Where the Feeling Comes From
Looking back, I think that time with my grandmother was where my sense of a safe place first came from.
Someone was there. I could simply exist alongside them. Nothing needed to be explained or adjusted or improved. I was allowed to be exactly as I was.
She never corrected me. She never asked me to be different. She was just there.
She was, technically, not a blood relative — she was connected to my mother through her father’s side of the family. She never had children of her own, but she took in my mother during a formative and difficult time, becoming the person who raised her.
What I meant to her — what I represented to a woman who had made family out of people who weren’t born into it — I’ll never really know.
But the texture of those hours is still with me. Her hands, bent from rheumatism. The way she’d work open a snack wrapper with those same hands and pass it to me. The pocket money pressed into my palm. The particular pitch and rhythm of her voice when she called my name.
I remember all of it.
The Years I Kept the Lid Closed
For a long time, I kept this memory sealed away.
Whenever it surfaced, warmth and grief arrived together, and the grief was the kind that has nowhere to go. I think I looked away from it in order to keep moving forward, to get on with things.
But the thought still comes sometimes.
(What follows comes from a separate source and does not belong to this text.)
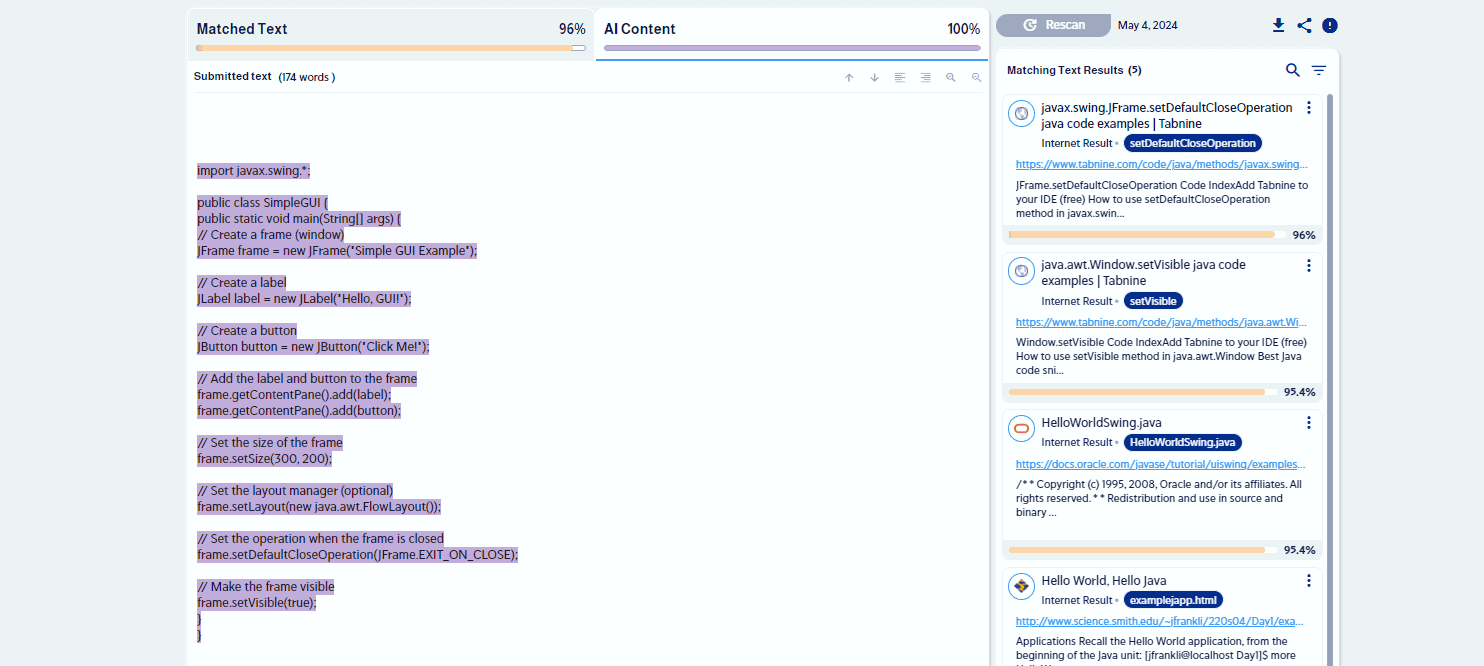Click the Rescan button
This screenshot has width=1484, height=666.
point(1053,25)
If she had lived.
The People Who Connect Us to the Past
My mother has an aunt — just two years older than her — who has always reminded me, in some quiet way, of my grandmother. She is now around the same age my grandmother was when she died.
Sometimes, without warning, the fear of losing someone again moves through me.
I’ve long believed that people can grow frail from loneliness — that something essential weakens when connection is absent for too long. I once came across the idea that infants who receive adequate nutrition but little touch, little voice, little human warmth, can fail to thrive. I don’t know how precisely that holds up. But as a child, it felt like an explanation for what had happened to my grandmother. As though her death and that idea were the same thing, seen from different angles.
We live through our connections with others.
That’s part of why I want to be near my mother. I’m afraid that if she spends too long alone, something in her might begin to fade — the way I’ve always imagined something faded in my grandmother.
The Child I Was, and the Person I Am Now
When my grandmother died, I was a child. I couldn’t do anything. I wanted to see her, but the distance and the time were entirely beyond my control.
It’s different now.
I’m 45. I’m an adult who gets to make choices — where to live, whose life to be present in. Those decisions belong to me.
Which is exactly why I don’t want to carry regret into whatever comes next. When the day comes that my parents are no longer here, I don’t want to be someone who did nothing when doing something was still possible. I’ve already lived through that once. I don’t want to repeat it.
Closing
We live through our connections with others. When those connections break, something can go quiet in us — or worse.
That’s why I still want to be near my mother. Not out of obligation, but out of something older and harder to name.
I used to think of this move as a choice about the future. But maybe it’s also a response to the past — a way of finally being able to do what I couldn’t do as a child.
The place I think of when I imagine somewhere to return to — it lives in those afternoons. In that house. In her.
This memory, surfacing now, will shape what I’m looking for as I decide where to go next. I’m certain of that.